Szmajdziński to rozpaczliwa kandydatura. To polityk nie pozbawiony zalet, choćby w postaci inteligencji. Ale zarazem trudno go sobie wyobrazić, jako trybuna porywającego tłumy, podczas kampanii wyborczej. Brakuje mu energii, błyskotliwości, uroku osobistego - wszystkiego, co składa się na pojęcie charyzmy.
To że Szmajdziński jest dziś w SLD numerem 1 pokazuje niesamowite "wykrwawienie" się tej partii. Sojusz pozostaje nadal - jak na polskie warunki - formacją ogromną, ale jego kadra oficerska została w znacznym stopniu przetrzebiona. W wyniku publicznej kompromitacji, albo wewnętrznych gier liczna czołówka postkomunistów została praktycznie wyeliminowana z gry.

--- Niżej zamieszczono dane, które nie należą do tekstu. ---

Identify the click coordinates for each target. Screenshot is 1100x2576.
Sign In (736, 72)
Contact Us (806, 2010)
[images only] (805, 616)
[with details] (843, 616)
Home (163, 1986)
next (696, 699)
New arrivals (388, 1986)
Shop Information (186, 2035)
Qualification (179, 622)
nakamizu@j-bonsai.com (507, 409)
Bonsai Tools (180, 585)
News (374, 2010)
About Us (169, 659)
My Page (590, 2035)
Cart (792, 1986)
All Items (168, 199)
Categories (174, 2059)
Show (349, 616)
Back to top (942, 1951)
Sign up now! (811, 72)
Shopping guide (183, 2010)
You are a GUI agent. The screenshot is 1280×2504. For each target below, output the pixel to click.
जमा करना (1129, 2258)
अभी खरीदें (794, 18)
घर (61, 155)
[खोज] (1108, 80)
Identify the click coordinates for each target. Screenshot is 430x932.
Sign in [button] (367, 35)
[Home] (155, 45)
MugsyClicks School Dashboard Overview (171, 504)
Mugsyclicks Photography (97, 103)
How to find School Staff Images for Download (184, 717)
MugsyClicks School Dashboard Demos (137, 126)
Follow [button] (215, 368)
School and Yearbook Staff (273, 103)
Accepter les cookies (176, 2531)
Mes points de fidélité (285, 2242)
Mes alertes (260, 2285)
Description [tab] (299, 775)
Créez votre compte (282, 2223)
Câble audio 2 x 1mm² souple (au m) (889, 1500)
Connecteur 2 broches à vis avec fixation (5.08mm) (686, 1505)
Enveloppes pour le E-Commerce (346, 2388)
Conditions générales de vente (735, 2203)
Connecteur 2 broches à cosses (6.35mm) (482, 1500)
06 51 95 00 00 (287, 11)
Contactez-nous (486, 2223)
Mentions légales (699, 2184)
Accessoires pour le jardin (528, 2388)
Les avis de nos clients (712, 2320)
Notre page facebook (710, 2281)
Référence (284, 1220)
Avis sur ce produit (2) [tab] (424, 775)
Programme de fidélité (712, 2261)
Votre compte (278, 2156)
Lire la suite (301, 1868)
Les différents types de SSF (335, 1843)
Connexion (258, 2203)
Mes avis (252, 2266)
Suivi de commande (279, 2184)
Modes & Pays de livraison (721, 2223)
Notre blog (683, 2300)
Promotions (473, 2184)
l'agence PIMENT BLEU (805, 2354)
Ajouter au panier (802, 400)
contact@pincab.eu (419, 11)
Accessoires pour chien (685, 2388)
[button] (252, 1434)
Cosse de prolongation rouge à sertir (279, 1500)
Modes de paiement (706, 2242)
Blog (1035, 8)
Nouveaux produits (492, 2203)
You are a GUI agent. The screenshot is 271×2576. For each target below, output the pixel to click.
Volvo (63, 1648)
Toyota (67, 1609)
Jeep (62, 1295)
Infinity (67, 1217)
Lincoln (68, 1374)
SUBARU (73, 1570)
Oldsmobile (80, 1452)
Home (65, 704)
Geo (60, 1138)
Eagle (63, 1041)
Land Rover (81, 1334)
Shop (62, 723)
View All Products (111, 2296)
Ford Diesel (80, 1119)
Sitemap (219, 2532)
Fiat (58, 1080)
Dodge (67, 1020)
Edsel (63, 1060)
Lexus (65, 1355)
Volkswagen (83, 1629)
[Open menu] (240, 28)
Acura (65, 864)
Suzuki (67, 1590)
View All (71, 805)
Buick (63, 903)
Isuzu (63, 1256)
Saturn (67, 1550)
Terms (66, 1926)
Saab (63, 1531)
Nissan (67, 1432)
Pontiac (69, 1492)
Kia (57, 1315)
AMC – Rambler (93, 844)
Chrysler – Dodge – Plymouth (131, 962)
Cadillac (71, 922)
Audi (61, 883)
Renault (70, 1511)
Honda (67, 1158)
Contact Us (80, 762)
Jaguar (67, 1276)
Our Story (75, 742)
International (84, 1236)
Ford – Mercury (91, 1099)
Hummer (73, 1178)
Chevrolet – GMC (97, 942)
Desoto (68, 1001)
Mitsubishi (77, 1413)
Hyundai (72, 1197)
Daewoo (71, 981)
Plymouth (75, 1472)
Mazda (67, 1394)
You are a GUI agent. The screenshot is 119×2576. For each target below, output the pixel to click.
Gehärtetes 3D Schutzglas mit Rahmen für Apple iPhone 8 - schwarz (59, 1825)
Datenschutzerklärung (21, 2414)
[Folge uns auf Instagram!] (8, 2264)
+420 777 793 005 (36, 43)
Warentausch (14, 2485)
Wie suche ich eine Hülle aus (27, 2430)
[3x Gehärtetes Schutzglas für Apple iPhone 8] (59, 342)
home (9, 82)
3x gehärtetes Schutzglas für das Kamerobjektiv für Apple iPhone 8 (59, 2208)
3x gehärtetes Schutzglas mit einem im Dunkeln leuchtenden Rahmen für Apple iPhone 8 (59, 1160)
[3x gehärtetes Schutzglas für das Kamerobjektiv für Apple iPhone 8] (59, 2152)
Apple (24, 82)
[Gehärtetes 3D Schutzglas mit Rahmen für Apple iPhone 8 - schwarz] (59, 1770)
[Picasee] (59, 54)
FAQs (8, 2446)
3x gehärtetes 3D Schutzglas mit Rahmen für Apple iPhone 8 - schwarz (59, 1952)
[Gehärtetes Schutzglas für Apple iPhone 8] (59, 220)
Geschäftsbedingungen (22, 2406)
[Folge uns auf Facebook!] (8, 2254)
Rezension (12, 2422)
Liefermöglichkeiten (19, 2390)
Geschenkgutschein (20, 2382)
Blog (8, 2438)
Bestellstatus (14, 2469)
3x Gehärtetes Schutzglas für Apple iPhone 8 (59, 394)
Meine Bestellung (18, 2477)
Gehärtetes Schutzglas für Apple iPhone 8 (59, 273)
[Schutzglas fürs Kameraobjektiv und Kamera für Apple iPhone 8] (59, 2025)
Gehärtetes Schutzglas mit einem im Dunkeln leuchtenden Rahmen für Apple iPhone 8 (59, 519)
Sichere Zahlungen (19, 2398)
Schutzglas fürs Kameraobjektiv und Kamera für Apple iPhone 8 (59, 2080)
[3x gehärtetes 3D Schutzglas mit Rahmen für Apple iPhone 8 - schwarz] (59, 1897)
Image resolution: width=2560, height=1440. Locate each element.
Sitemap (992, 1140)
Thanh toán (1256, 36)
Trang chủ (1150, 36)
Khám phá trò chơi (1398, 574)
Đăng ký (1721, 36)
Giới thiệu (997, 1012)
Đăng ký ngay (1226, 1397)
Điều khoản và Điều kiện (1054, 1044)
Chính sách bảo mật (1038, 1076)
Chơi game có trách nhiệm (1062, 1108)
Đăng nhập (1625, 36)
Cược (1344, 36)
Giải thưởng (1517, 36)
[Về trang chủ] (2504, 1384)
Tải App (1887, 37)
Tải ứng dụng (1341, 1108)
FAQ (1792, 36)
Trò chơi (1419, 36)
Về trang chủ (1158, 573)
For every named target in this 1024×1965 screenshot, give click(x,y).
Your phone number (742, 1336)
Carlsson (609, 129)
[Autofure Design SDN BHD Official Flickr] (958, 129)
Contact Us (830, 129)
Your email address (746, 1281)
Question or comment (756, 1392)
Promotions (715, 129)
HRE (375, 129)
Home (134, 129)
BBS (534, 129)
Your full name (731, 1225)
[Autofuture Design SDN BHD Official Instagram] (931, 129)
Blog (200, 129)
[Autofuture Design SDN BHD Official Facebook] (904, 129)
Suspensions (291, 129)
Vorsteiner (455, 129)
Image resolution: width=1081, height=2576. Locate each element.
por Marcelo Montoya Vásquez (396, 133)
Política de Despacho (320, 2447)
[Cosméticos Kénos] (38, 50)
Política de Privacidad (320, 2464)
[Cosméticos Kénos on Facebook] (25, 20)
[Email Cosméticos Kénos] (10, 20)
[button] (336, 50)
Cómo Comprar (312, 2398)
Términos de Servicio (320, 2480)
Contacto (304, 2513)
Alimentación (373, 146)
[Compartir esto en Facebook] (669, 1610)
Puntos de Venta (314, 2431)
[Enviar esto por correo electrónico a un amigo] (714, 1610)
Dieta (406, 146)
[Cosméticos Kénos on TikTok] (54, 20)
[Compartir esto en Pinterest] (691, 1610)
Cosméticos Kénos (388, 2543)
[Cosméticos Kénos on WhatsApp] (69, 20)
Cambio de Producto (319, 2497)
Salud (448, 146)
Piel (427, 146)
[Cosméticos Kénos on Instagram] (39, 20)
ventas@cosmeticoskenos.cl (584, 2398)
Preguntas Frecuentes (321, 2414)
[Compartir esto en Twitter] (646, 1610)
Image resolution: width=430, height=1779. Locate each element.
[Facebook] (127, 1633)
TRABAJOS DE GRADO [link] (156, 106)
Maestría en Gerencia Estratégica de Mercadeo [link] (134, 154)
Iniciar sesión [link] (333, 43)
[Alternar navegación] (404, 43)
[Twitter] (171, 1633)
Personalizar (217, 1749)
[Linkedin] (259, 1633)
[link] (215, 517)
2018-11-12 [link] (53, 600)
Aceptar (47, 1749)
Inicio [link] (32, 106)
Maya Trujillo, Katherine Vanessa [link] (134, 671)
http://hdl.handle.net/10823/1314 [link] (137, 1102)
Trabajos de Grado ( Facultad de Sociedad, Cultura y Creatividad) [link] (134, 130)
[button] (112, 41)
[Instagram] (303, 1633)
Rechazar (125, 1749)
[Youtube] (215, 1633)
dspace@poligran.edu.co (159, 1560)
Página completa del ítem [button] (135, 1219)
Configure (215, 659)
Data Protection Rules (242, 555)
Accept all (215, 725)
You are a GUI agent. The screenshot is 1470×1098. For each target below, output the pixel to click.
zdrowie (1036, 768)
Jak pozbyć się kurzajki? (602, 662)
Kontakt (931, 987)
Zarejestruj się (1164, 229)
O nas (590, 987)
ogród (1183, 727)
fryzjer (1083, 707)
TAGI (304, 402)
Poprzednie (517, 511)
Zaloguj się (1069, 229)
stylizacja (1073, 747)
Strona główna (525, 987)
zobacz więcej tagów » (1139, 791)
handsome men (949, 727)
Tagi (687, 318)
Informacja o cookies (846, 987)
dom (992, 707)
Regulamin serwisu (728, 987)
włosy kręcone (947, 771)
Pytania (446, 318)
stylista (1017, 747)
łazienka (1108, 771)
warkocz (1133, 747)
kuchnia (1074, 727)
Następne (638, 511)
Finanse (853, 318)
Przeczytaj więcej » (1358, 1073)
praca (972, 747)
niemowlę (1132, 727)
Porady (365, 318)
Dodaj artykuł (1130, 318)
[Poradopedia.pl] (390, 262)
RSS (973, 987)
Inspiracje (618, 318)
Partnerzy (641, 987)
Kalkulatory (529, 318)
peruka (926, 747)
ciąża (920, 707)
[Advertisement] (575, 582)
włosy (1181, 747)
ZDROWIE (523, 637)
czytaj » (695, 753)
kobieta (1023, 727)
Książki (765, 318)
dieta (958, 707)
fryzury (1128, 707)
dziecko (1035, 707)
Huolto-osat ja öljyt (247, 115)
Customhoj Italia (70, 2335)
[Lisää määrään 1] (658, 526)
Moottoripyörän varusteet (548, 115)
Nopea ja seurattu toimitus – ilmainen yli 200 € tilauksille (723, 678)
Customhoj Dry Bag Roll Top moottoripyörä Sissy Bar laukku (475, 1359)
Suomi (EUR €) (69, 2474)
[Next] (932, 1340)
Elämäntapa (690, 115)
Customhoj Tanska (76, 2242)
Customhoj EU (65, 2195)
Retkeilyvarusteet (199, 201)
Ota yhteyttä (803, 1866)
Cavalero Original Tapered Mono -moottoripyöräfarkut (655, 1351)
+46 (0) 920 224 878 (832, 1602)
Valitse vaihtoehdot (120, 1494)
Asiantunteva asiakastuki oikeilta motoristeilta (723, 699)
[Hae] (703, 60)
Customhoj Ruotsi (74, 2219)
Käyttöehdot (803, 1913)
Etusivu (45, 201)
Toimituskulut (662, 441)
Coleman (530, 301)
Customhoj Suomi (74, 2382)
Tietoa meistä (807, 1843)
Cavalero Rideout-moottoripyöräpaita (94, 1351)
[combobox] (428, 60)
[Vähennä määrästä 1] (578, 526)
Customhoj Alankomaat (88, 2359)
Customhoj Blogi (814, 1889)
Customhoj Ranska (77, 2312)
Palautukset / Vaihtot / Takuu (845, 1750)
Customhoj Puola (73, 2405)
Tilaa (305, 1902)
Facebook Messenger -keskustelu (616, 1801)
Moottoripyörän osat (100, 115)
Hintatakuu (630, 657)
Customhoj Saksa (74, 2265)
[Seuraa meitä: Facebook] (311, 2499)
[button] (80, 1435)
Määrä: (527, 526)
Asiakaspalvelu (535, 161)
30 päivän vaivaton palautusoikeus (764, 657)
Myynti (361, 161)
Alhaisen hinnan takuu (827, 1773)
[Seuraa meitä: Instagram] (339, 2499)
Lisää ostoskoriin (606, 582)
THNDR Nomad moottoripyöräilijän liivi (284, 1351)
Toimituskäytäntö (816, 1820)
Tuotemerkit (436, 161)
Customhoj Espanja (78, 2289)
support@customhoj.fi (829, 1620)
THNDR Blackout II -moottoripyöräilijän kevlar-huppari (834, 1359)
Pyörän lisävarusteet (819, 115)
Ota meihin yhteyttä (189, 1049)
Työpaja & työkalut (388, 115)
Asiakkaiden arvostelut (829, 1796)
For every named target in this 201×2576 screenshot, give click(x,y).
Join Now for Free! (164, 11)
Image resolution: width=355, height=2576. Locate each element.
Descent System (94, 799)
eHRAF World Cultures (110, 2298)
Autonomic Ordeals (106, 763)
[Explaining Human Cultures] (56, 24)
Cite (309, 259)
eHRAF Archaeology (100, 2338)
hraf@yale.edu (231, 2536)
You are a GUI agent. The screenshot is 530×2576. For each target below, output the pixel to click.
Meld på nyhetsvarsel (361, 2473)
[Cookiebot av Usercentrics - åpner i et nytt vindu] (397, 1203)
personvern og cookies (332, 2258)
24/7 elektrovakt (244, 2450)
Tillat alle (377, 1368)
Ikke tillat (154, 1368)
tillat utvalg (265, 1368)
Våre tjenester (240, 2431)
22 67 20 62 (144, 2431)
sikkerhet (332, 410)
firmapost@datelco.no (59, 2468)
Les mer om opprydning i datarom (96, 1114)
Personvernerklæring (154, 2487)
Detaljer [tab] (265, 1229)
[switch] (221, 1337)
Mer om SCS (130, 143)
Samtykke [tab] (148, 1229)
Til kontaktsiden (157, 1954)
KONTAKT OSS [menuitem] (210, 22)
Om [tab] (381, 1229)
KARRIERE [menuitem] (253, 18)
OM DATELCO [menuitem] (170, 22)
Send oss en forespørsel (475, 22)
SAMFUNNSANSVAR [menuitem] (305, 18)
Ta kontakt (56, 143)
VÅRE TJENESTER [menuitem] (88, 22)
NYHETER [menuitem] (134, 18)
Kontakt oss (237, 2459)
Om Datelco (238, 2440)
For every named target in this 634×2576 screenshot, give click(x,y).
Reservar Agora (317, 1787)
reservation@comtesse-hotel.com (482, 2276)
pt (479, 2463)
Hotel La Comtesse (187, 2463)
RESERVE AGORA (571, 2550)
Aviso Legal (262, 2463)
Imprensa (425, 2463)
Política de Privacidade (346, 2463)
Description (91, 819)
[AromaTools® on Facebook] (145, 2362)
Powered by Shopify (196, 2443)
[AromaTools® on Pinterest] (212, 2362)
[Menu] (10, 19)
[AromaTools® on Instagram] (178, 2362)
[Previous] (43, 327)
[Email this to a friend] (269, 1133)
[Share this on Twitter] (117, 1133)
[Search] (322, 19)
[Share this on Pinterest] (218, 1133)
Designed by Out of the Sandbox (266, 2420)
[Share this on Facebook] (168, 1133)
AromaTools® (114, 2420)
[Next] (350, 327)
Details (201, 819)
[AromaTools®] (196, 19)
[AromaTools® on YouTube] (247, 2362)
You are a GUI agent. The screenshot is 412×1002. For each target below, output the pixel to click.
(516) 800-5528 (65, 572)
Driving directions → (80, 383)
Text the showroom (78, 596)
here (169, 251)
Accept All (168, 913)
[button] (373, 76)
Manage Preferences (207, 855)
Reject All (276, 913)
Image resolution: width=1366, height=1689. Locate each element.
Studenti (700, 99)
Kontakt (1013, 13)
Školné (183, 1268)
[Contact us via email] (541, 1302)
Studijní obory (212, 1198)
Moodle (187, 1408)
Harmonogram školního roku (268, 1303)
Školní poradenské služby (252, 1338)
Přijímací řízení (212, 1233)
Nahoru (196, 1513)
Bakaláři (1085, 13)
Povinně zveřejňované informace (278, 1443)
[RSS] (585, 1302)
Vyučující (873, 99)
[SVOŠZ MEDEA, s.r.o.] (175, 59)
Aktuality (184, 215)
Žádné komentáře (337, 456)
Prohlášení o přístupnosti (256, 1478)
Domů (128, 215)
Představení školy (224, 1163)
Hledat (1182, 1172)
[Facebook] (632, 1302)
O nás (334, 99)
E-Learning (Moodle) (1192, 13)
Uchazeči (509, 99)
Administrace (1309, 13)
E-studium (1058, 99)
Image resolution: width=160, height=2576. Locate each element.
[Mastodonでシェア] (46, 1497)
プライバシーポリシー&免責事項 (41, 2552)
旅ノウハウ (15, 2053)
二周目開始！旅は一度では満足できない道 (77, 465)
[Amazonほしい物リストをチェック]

Fakt, że następcą Oleksego może zostać Marek Dyduch, a o schedę po Aleksandrze Kwaśniewskim powalczy Szmajdzinski świadczy o ogromnych startach, jakie ponieśli postkomuniści.
Pozbawiony liderów z prawdziwego zdarzenia SLD to dziś partia składająca się z - używając bułhakowowskiego wyrażenia - "jesiotrów drugiej świeżości".